Triopas était roi célèbre en Thessalie
Mais son nom et sa ville ont sombré dans l’oubli
Son fils Erysichton « celui qui fend la terre »
En somme un laboureur offensant Déméter
A décidé un jour une hache à la main
Sans autre réflexion ni plus ample examen
De couper un grand chêne orné de bandelettes
Avec une guirlande et des vœux sur tablettes
Qui pourtant témoignait par ses branches parées
Qu’il fallait respecter ce rouvre consacré
A celle que dans Rome on appelait Cérès
Déesse des moissons porteuse de richesses
Ce chêne dépassait ses voisins du bosquet
Qui comparés à lui paraissaient freluquets
Un premier bûcheron lui fait une blessure
Il voit du sang couler par cette meurtrissure
Et retient sa cognée qui s’attaquait au tronc
Erysichton furieux le traite de poltron
Se saisit de ce fer tuant et l’homme et l’arbre
Impie sans repentir il demeure de marbre
Alors Cérès le livre aux tourments de la Faim
Si forts qu’il a besoin de se nourrir sans fin
Sans pouvoir rassasier le vide en ses entrailles
impuissant à calmer le feu qui le tenaille
Lorsqu’il a consommé ses biens en aliments
Mais sans en obtenir aucun rassasiement
Il imagine aussi de monnayer sa fille
Qui se métamorphose ou bien se remaquille
Si bien qu’il va la vendre un grand nombre de fois
Mais ce n’est pas assez pour l’avide aux abois
Il s’engloutit lui-même il se donne en pâture
En devenant ainsi sa propre nourriture
Sa fille multiplie les apparences lui
Se mange par morceaux s’absorbe et se détruit
Erysichton, fils de Triopas et père de la protéiforme Mnestra, est un contempteur des dieux, comme Lycaon, Pirithoüs, Ixion… Il décide un jour de couper un bois consacré à Déméter-Cérès, fille de Cronos et de Rhéa, dont les frères et sœurs sont Hestia, Héra, Hadès, Poséidon et Zeus.

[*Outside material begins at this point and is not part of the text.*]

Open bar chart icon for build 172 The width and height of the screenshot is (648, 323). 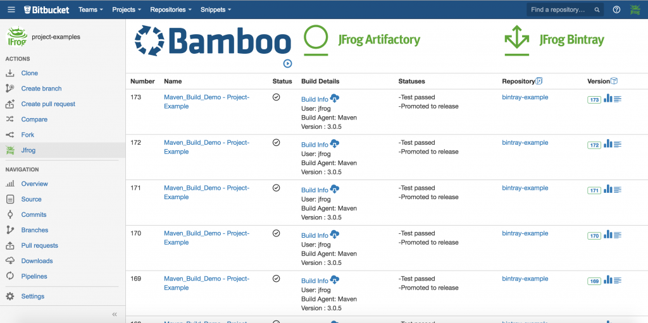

Pour châtier Erysichton qui a abattu un immense chêne sacré au tronc séculaire, Déméter, déesse de la terre productrice, principalement divinité du blé, lui envoie une faim dévorante à la demande des dryades, nymphes protectrices des chênaies et des glandées. La Faim toujours à jeun entre sans tarder dans la chambre du coupable, plongé dans un profond sommeil. Elle remplit de son souffle le gosier, la poitrine et la bouche du dormeur, et répand dans ses veines le besoin permanent de nourriture. Le malheureux, dans son rêve, « cherche des aliments, il agite en vain ses mâchoires, fatigue ses dents sur ses dents […] La bouche de l’impie Erysichton avale et réclame en même temps tous les mets ; toute nourriture l’excite à en vouloir davantage ; il fait sans cesse le vide en lui à force de manger. Déjà, pour satisfaire sa faim et pour remplir jusqu’au fond le gouffre de son ventre, il avait diminué son patrimoine ; mais il n’avait pas diminué sa faim cruelle ; la flamme de sa gloutonnerie insatiable subsistait aussi ardente. Enfin, quand il eut jeté tout son bien dans ses entrailles, il lui restait une fille, digne d’un autre père […] Voyant que la petite-fille de Triopas avait le don de se métamorphoser, son père la vend plusieurs fois à des maîtres différents ; changée tantôt en cavale, tantôt en oiseau, un jour en bœuf, un autre en cerf, elle leur échappait et fournissait à l’avidité paternelle des aliments acquis par la fraude. Mais quand l’excès de la souffrance, ayant consumé tout ce qui lui servait de matière, donna une pâture nouvelle à son horrible maladie, Erysichton se mit à déchirer lui-même ses propres membres à coups de dents ; l’infortuné nourrit son corps en le diminuant » (Ovide, Les Métamorphoses, VIII, vers 725-884).